What needs to be done -
The task requires restating, word for word, the lines of the entries below from the one containing "Blog (304, 1849)" through the final one, both included.

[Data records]
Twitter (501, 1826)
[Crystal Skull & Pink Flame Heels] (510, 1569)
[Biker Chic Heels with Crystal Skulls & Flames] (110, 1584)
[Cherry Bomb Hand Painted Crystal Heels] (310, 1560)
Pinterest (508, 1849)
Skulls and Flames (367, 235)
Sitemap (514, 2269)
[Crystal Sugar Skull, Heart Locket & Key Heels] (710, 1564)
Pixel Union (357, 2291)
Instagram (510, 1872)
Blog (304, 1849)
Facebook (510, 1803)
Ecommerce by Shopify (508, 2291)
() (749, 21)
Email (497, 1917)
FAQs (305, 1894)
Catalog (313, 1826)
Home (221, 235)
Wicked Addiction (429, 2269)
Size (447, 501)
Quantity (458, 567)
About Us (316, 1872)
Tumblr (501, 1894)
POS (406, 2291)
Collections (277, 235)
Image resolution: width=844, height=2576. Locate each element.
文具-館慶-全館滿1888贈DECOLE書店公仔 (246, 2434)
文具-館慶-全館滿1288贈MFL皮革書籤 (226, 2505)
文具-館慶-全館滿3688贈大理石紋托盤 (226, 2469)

Output of the task -
Blog (304, 1849)
Facebook (510, 1803)
Ecommerce by Shopify (508, 2291)
() (749, 21)
Email (497, 1917)
FAQs (305, 1894)
Catalog (313, 1826)
Home (221, 235)
Wicked Addiction (429, 2269)
Size (447, 501)
Quantity (458, 567)
About Us (316, 1872)
Tumblr (501, 1894)
POS (406, 2291)
Collections (277, 235)
Image resolution: width=844, height=2576. Locate each element.
文具-館慶-全館滿1888贈DECOLE書店公仔 (246, 2434)
文具-館慶-全館滿1288贈MFL皮革書籤 (226, 2505)
文具-館慶-全館滿3688贈大理石紋托盤 (226, 2469)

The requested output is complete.